Re: [PATCH] Revert "arm64: Increase the max granular size"
From: Mark Rutland
Date: Wed Mar 16 2016 - 10:56:25 EST
On Wed, Mar 16, 2016 at 02:35:35PM +0000, Will Deacon wrote:
> On Wed, Mar 16, 2016 at 02:03:35PM +0000, Mark Rutland wrote:
> > If I understand correctly, the main reason that we need this for correctness is
> > non-coherent DMA to/from SLAB caches.
> >
> > A more general approach (and more invasive, but perhaps less so than making
> > ARCH_DMA_MINALIGN usage completely dynamic) would be to determine at runtime
> > whether the CWG is larger than the configured ARCH_DMA_MINALIGN, and if so,
> > force the use of bounce buffers (which could be padded to the architectural
> > maximum of 2K) for non-coherent DMA. That nicely degrades to not mattering for
> > the case of coherent DMA.
> >
> > I would consider NoSnoop a separate case.

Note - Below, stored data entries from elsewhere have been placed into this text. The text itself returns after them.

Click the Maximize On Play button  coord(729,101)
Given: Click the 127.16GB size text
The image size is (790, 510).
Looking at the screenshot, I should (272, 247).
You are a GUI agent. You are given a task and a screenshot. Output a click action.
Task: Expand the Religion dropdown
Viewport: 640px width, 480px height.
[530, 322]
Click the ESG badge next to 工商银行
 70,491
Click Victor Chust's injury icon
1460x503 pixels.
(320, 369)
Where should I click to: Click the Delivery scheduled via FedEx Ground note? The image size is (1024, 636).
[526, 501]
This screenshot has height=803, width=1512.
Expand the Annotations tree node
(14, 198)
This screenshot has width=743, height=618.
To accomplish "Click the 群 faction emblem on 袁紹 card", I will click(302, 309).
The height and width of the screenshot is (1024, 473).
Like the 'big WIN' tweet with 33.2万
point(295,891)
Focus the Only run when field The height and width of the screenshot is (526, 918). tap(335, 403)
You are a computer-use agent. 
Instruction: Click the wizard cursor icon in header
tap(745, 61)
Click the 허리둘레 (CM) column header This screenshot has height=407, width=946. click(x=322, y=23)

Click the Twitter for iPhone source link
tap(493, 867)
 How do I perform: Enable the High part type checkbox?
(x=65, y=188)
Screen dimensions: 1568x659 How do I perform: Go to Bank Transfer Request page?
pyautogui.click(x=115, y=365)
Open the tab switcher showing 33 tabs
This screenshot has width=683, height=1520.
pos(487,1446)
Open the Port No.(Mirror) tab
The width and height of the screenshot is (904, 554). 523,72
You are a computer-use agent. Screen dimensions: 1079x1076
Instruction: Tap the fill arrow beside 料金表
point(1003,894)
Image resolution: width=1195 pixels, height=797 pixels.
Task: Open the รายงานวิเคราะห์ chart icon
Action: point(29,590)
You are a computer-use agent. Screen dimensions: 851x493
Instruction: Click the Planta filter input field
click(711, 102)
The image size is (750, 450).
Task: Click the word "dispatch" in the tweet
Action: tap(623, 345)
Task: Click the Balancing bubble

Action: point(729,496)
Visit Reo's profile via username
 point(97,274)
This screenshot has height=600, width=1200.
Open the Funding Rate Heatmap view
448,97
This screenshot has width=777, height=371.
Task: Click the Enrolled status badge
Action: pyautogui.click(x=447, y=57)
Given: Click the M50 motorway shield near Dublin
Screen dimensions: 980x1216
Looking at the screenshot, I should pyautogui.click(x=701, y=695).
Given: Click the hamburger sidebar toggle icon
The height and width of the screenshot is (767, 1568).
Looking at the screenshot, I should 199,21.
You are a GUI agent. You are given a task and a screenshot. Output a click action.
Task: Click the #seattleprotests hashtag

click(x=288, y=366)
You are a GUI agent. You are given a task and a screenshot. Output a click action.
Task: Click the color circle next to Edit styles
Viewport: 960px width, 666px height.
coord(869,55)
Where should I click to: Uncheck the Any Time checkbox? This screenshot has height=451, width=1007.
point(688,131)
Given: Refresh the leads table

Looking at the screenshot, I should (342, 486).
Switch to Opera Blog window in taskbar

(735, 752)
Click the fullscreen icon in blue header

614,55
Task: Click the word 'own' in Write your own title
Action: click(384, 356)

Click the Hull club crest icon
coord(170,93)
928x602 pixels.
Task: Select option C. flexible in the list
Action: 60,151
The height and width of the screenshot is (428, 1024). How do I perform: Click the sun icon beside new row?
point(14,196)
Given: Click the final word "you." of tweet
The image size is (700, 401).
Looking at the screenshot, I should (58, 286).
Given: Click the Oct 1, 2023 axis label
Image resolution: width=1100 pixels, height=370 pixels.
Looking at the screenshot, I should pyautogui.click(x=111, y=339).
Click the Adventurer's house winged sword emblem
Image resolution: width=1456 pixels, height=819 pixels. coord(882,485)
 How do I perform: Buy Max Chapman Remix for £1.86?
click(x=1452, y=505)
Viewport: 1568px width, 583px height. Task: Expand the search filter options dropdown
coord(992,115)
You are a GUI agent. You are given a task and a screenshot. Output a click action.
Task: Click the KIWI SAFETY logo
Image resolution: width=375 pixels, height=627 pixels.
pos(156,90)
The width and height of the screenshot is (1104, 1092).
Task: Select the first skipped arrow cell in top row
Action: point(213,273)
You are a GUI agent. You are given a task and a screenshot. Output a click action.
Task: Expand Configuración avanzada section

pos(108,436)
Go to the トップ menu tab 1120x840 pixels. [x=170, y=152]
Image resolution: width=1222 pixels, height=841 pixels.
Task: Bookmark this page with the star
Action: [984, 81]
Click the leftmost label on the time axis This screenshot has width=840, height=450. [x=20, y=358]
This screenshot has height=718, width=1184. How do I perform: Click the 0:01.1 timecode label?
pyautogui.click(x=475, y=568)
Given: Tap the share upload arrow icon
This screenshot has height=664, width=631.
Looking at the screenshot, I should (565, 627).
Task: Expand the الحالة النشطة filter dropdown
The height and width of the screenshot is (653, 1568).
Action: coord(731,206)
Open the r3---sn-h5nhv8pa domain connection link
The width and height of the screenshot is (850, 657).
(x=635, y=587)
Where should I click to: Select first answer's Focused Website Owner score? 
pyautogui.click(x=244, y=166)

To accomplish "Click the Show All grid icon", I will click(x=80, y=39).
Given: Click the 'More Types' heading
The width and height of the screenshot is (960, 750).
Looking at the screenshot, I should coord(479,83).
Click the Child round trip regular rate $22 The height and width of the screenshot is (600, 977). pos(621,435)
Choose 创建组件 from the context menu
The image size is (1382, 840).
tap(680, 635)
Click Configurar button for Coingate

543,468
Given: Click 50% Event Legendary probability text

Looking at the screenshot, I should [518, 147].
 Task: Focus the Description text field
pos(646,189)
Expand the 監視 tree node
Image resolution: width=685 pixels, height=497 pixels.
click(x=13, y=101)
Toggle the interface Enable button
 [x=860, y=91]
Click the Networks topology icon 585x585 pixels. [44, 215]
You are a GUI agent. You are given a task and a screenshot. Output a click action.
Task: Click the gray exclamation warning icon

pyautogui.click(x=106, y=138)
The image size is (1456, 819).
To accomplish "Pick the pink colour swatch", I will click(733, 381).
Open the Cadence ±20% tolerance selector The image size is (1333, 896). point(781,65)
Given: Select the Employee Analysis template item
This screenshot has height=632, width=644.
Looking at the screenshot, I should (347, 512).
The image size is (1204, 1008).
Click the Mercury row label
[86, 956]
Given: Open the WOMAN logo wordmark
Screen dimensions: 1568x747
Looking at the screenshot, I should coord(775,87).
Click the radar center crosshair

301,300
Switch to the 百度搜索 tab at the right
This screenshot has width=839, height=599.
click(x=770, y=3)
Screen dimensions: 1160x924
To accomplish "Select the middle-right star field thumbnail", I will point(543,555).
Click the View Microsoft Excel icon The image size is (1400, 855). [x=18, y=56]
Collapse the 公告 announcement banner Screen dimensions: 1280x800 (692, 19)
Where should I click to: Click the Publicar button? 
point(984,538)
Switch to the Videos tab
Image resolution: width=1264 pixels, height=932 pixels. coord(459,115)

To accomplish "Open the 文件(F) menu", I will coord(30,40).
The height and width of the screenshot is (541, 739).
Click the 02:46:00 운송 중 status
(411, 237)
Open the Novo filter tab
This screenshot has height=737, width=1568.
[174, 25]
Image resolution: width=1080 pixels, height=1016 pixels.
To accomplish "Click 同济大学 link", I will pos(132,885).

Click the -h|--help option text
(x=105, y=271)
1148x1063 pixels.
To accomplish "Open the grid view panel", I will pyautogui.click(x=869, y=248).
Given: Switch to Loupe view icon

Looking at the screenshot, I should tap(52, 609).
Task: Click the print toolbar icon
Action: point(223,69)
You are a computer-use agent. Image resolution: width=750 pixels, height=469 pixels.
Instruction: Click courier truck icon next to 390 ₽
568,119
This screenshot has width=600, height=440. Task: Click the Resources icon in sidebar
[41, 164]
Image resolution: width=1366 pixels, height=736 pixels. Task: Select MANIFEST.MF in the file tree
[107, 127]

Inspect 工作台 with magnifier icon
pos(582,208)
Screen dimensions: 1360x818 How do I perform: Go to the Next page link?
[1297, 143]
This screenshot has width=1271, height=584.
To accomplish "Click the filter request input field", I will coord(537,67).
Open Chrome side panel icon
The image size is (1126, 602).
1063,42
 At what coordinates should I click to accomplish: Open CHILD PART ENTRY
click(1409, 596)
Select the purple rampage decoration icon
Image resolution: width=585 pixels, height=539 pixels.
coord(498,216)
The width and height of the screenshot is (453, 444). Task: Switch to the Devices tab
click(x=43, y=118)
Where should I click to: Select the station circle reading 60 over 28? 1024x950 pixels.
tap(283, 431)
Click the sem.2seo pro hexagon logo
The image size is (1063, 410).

It's closer to "negatively coherent",
> > and always required page-aligned buffer anyway due to MMU behaviour.
>
> What makes you say that? There are no such alignment requirements for
> buffers that may be accessed with a NoSnoop transaction. On ARM, we'll
> have a mismatched alias, but we'd need to solve that with explicit
> cache maintenance (and my understanding is that's what things like GPU
> drivers already do on x86).
I was under the impression that NoSnoop transactions were permitted to be
Cacheable, even if non-snooping (e.g. allowing them to allocate and hit in a
system cache).
If that is permitted, then data corruption could potentially occur in the
presence of another cacheable alias due to things like line migration (e.g. a
CPU making a speculative fetch and taking ownership of a line that was in the
system cache). To avoid that, you'd have to remove any cachable alias, for
which we only have page-granular control.
If that is not permitted, then no-snoop is effectively non-cacheable and
non-coherent, and my comment doesn't hold.
Thanks,
Mark.